TASK MATERIAL =
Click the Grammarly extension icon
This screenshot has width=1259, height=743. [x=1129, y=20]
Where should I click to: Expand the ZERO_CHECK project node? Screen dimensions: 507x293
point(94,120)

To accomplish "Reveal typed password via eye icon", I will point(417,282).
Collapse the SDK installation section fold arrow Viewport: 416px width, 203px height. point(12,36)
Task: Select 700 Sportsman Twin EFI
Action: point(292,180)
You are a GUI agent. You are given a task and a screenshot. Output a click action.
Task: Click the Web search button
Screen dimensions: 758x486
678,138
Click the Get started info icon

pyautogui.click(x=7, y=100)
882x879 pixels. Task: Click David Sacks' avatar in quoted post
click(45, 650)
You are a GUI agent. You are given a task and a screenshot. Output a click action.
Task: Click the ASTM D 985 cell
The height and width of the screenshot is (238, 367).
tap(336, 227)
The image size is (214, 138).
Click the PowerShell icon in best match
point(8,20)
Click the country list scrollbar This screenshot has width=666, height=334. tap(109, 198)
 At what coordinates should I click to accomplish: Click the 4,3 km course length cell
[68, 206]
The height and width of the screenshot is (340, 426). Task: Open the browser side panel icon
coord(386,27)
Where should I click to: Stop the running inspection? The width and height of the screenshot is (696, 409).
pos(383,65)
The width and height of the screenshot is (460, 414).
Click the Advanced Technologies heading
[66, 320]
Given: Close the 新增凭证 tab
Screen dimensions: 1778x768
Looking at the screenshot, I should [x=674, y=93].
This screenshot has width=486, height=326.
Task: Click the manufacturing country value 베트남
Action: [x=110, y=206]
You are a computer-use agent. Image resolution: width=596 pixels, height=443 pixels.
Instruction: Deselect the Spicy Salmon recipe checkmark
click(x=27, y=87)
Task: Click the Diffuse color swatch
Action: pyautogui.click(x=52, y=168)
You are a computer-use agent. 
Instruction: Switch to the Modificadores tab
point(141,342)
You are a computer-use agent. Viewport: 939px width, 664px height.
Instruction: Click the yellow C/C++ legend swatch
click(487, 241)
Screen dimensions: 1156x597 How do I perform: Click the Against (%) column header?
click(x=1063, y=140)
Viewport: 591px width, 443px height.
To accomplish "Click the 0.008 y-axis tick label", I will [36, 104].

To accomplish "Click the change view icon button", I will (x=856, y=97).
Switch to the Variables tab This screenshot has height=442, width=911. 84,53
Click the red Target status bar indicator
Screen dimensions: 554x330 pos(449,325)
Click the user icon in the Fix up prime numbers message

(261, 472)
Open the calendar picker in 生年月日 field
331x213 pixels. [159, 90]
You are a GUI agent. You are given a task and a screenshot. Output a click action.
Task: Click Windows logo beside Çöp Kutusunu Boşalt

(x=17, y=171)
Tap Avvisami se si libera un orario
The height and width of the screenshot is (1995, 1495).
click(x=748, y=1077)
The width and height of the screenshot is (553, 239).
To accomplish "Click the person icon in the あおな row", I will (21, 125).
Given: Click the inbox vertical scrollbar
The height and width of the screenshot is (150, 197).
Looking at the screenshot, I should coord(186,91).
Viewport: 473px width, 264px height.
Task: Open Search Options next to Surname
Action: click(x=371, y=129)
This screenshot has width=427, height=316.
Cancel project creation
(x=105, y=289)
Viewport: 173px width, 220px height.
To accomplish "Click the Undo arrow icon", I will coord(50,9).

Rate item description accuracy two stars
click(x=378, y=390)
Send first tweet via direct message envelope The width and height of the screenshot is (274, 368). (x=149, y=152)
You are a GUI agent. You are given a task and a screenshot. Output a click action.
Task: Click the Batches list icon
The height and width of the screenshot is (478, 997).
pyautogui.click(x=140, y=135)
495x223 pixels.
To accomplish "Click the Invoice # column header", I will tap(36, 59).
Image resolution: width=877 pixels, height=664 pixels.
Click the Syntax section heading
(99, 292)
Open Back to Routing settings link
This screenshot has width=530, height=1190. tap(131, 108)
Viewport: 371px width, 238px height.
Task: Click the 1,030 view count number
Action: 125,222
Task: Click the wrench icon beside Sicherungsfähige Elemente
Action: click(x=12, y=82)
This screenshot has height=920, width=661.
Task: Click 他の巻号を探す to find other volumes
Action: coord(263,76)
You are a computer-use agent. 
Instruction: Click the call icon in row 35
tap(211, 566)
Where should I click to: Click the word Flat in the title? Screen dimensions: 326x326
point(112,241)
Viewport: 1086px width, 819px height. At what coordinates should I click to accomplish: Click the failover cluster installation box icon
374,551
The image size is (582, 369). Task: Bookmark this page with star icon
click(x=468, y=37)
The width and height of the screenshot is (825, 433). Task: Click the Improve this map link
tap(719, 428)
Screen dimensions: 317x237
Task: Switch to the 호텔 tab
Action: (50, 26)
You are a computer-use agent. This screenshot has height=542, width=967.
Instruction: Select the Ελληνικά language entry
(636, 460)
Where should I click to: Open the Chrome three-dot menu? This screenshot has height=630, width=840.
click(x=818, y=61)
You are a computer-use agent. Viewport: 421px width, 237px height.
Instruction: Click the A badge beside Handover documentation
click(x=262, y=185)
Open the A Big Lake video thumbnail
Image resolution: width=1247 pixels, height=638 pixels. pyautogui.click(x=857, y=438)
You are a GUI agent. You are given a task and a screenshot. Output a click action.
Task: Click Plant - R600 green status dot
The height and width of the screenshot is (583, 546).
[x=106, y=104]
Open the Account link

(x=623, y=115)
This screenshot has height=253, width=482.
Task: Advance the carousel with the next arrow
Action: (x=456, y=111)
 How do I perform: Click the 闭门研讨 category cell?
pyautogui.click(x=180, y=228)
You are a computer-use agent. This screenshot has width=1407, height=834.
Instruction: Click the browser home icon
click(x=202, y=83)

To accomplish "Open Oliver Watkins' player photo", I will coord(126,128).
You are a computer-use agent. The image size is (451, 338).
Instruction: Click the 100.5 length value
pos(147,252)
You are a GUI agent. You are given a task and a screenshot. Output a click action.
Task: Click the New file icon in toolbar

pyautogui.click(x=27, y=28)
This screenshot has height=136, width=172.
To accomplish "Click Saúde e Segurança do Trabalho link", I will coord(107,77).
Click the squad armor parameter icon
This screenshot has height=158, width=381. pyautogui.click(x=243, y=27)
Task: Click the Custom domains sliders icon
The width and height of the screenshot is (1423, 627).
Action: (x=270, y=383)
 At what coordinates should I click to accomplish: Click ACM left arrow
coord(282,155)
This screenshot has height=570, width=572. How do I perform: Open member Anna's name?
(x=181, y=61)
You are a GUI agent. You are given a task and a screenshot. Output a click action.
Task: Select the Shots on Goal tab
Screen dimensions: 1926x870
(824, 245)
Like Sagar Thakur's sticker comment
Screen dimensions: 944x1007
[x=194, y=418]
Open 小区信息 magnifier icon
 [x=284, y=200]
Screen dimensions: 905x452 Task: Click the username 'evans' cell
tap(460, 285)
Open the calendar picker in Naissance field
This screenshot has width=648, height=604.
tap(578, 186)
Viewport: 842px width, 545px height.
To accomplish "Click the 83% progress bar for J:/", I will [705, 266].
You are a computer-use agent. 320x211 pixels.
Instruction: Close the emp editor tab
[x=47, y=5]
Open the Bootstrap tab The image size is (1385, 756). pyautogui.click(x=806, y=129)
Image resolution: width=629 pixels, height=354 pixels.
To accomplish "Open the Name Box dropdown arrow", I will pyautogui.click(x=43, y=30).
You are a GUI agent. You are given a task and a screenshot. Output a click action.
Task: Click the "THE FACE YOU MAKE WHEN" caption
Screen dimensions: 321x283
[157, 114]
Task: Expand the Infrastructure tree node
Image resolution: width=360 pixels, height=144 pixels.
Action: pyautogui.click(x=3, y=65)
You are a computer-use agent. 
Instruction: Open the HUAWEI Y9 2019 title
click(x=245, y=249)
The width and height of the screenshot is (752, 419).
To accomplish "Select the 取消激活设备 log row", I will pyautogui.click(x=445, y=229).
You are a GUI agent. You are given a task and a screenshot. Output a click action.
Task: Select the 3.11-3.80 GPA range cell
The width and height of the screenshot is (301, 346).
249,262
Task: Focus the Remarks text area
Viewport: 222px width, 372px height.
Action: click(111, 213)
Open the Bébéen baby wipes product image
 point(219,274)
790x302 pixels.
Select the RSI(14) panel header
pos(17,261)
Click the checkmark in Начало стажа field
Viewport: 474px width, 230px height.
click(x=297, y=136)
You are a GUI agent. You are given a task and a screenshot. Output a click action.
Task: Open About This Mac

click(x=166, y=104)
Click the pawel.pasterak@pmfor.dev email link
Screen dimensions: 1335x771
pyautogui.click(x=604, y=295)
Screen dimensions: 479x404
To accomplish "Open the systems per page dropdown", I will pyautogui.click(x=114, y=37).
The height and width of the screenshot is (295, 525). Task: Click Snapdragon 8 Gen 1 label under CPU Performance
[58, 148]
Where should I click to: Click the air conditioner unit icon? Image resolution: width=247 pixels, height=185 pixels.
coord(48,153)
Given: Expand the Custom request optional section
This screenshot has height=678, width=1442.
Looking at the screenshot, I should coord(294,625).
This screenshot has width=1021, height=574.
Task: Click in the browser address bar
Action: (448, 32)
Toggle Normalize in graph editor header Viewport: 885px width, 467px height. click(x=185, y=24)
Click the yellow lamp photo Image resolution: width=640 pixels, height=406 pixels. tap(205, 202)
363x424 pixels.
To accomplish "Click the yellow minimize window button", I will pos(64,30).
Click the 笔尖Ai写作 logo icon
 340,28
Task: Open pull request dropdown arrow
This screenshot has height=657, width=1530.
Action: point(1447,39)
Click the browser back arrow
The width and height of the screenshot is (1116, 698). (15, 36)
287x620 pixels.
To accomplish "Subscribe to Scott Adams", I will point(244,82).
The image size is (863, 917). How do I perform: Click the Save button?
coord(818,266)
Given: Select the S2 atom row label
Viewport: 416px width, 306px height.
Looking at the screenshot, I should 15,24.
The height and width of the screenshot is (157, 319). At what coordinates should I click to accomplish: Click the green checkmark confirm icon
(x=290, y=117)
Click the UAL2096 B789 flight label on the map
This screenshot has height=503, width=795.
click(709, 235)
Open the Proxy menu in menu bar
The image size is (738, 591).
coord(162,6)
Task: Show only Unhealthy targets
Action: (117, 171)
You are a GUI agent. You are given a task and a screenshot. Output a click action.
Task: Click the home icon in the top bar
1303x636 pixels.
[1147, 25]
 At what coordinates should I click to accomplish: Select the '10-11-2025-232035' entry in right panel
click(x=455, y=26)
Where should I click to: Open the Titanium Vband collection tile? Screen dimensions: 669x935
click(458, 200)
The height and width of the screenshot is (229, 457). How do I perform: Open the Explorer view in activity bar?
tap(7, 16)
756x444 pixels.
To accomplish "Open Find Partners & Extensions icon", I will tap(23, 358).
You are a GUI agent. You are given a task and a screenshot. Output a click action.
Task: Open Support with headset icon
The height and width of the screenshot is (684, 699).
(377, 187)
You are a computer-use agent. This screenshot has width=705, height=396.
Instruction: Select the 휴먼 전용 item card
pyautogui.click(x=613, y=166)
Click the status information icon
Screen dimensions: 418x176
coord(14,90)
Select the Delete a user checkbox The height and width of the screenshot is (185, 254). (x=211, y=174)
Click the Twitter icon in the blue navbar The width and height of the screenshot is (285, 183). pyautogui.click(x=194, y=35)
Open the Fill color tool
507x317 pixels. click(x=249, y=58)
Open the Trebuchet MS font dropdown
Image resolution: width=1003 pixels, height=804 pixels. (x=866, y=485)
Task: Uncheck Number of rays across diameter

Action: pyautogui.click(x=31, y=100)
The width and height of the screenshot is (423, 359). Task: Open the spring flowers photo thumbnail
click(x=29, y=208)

WHAT YOU WILL DO =
Please reproduce, exactly as they appear above, the lines from the line containing "Task: Focus the Remarks text area" up to and including the line containing "363x424 pixels.".

RESPONSE TO THE TASK =
Task: Focus the Remarks text area
Viewport: 222px width, 372px height.
Action: click(111, 213)
Open the Bébéen baby wipes product image
 point(219,274)
790x302 pixels.
Select the RSI(14) panel header
pos(17,261)
Click the checkmark in Начало стажа field
Viewport: 474px width, 230px height.
click(x=297, y=136)
You are a GUI agent. You are given a task and a screenshot. Output a click action.
Task: Open About This Mac

click(x=166, y=104)
Click the pawel.pasterak@pmfor.dev email link
Screen dimensions: 1335x771
pyautogui.click(x=604, y=295)
Screen dimensions: 479x404
To accomplish "Open the systems per page dropdown", I will pyautogui.click(x=114, y=37).
The height and width of the screenshot is (295, 525). Task: Click Snapdragon 8 Gen 1 label under CPU Performance
[58, 148]
Where should I click to: Click the air conditioner unit icon? Image resolution: width=247 pixels, height=185 pixels.
coord(48,153)
Given: Expand the Custom request optional section
This screenshot has height=678, width=1442.
Looking at the screenshot, I should coord(294,625).
This screenshot has width=1021, height=574.
Task: Click in the browser address bar
Action: (448, 32)
Toggle Normalize in graph editor header Viewport: 885px width, 467px height. click(x=185, y=24)
Click the yellow lamp photo Image resolution: width=640 pixels, height=406 pixels. tap(205, 202)
363x424 pixels.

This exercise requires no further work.